Social media logic goes something like, “he hasn’t made fun of a liberal so he must be one.” If he is making fun of Trump and Charlie Daniels he must be a (fill in the blank; communist, liberal, socialist, or whatever role I am supposed to play in the theatrical production of Real Life that is created through the political inference device. I could be an atheist, a Jesus freak, communist, conservative, educated, uneducated, from Tennessee, or not from Tennessee…
The world creates itself and it is just that mucked up world of herd reality that I am satirizing with my art. Too much of what we think we know about each other is assumed, and works of art no longer stand on their own, or for justifiable reasons. Social media is mass media. And the political control of the the narrative of reality achieves what Hitler tried to achieve and which China achieves; authoritarian control of our identity and the narrative of our lives.

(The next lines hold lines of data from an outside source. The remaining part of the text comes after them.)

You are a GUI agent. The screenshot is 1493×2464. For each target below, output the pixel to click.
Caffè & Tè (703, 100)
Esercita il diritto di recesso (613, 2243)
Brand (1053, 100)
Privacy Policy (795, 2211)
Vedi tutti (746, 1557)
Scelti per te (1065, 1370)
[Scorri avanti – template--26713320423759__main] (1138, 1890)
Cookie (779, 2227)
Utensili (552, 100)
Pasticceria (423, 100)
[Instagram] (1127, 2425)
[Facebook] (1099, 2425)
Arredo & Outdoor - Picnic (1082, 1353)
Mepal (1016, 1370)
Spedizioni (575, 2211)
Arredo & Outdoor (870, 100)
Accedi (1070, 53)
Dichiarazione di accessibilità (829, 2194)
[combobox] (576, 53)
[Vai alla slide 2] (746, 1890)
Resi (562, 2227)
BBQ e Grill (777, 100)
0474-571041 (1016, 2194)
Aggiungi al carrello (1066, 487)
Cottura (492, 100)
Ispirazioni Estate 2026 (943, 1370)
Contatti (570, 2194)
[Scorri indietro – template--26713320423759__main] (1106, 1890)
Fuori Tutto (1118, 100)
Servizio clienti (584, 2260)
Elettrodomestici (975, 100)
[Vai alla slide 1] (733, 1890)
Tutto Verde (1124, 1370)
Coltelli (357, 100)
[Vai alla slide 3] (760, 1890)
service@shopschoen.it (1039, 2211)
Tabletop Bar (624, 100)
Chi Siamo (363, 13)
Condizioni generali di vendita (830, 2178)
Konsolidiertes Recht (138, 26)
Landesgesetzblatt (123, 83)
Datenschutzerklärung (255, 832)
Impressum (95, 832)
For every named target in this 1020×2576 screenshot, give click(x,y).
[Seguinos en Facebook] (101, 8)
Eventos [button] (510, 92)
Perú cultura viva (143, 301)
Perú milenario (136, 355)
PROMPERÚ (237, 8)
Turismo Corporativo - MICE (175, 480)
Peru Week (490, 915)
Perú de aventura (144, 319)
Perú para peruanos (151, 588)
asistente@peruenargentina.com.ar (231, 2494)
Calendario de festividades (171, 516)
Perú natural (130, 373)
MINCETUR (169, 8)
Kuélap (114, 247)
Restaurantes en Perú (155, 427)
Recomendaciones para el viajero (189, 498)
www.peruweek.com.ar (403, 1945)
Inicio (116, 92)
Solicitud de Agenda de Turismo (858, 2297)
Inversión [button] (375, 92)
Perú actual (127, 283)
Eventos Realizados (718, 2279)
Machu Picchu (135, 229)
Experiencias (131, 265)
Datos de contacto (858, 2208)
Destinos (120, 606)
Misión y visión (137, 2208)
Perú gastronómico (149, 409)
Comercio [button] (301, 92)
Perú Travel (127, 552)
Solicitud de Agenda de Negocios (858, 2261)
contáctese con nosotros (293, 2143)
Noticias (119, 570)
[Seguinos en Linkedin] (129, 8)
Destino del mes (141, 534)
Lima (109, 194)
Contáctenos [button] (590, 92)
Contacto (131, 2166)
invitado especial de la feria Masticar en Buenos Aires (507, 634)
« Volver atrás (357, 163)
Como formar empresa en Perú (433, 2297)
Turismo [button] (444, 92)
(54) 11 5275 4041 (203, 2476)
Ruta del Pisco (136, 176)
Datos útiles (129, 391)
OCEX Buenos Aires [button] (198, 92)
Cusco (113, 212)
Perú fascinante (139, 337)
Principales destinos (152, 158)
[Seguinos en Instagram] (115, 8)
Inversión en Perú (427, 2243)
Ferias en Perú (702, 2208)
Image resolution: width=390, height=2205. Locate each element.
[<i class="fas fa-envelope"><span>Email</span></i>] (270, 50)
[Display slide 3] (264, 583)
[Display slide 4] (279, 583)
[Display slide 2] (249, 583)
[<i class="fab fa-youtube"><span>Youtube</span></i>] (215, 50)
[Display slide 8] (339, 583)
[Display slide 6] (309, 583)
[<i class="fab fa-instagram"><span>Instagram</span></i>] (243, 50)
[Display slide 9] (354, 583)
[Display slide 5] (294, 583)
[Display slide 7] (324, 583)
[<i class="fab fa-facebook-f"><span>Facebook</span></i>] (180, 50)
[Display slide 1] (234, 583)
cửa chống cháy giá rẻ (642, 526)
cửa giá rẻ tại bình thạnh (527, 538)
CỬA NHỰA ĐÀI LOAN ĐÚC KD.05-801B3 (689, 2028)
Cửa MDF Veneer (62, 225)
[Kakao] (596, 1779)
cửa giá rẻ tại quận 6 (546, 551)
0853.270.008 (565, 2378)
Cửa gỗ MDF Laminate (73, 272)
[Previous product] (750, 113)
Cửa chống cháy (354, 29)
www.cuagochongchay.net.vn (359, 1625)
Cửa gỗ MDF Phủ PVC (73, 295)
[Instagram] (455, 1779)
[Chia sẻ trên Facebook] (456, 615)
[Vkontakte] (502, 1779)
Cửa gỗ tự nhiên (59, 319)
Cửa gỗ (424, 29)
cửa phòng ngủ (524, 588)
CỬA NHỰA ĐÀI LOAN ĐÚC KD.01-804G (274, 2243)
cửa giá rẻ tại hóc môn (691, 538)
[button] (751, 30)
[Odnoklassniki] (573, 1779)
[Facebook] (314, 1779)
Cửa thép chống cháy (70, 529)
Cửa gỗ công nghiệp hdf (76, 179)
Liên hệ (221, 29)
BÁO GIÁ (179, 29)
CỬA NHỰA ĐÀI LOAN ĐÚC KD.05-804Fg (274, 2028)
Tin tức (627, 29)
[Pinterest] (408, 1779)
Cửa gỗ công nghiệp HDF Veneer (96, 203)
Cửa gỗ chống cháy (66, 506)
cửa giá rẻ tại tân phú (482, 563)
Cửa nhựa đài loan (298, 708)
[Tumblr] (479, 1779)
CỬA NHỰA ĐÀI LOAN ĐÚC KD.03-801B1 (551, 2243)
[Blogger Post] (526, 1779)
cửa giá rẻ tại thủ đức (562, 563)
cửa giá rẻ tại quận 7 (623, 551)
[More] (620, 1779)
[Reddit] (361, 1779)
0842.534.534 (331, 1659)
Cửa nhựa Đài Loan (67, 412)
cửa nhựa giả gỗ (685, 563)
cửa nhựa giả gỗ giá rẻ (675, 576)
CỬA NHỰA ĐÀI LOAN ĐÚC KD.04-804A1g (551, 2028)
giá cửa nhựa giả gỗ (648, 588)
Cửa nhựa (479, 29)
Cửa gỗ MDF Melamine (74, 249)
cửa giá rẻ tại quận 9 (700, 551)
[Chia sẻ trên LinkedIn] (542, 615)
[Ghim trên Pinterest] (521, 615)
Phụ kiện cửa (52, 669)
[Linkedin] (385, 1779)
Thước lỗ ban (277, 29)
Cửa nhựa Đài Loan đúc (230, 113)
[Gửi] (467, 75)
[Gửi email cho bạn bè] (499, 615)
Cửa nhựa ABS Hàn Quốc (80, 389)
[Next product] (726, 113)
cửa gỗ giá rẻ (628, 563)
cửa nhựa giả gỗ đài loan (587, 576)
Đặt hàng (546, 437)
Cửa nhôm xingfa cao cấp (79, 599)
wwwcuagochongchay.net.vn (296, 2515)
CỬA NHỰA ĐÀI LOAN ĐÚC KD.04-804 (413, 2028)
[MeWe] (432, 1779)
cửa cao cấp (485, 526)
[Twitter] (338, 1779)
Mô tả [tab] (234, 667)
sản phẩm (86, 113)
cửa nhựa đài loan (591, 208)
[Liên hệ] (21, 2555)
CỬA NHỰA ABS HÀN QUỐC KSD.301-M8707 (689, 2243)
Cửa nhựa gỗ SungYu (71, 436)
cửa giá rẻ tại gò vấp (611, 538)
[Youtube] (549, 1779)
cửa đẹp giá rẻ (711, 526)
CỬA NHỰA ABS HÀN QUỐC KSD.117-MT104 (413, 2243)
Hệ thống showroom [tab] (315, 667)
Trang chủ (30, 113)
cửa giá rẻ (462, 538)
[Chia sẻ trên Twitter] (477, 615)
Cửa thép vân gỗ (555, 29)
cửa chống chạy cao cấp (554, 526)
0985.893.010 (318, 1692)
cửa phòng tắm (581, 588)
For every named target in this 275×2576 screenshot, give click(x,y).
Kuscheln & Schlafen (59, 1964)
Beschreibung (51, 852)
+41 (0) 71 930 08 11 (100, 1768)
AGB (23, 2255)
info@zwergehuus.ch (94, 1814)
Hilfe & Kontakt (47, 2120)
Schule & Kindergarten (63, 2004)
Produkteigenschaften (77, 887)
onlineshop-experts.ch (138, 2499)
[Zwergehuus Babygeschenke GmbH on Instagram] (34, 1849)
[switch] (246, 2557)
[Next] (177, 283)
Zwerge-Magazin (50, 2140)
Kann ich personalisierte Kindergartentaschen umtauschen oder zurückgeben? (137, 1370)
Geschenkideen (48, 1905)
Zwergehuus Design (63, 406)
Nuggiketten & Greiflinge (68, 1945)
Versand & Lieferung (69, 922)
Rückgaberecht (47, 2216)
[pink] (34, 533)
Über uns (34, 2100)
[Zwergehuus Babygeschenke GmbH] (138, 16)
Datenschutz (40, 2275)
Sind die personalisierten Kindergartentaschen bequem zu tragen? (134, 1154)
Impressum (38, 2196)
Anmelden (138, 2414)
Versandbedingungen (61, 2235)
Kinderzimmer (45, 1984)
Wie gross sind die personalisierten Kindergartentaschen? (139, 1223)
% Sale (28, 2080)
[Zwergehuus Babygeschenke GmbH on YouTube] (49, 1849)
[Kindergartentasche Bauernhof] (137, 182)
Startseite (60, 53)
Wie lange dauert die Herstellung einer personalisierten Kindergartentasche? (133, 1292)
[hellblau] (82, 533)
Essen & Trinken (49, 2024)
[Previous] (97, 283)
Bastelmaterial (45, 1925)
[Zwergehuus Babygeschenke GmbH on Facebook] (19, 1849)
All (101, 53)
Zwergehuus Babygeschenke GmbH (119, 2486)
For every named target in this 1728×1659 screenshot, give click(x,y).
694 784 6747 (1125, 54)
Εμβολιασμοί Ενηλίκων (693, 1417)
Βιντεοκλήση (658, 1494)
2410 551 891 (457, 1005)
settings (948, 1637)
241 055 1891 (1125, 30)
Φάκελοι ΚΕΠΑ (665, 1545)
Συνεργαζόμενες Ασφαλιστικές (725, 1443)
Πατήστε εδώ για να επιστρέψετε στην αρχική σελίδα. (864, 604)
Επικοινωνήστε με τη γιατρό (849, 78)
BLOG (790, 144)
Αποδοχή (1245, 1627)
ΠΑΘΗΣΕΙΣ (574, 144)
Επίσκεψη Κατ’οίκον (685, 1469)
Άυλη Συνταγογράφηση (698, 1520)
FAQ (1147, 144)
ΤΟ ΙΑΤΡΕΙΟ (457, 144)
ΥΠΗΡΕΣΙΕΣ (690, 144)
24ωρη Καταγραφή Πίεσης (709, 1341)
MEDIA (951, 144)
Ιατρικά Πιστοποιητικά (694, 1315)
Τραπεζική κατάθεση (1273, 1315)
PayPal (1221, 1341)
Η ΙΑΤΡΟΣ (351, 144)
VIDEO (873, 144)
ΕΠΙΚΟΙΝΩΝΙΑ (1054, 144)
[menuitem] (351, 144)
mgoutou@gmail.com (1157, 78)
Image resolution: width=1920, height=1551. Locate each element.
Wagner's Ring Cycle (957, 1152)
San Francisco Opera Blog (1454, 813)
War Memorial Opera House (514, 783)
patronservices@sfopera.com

The psychological complexity of a character with all its contradictions cannot possibly be understood if the mechanism of political inference is engaged, unless, of course, you are exploiting the mechanism for your own reasons. Most readers of blogs like this one have some sort of education in their background to identify what the author is doing with style and device, and to identify with a work as an artistic production. But the man on the street does not have this perceptibility because he is constantly weighed down by the political narrative This is why blogging has always been an effective vehicle for me to share my art and grow as an artist. I realize it isn’t possible to be totally rid of the political narrative, but I can at least combat the inference devised world of socio-political 140 character pronouncements.
The Confessor is not a mainstream novel, it is literary. I am not belittling the conventional novel to say that. I have to distinguish my work for what it is and is not, and it is not a mainstream, conventional presentation. It uses mainstream techniques to appeal to readers psychologically, while trying not to philosophize, moralize, or talk over the reader’s head.
The contradicting narratives of the fictional author, Adam are to show the individual thinking through the different ideas and perspectives that influence a person’s personal philosophy. They are not intended as a social media engagement to give my political, social, or philosophical views personally. It is a sad commentary on our day that the author of fiction has to include a statement with his or her work which states that the views of fictional characters do not necessarily reflect the views of their authors. But you never know what courtroom you might end up in, and what leading questions you will be asked.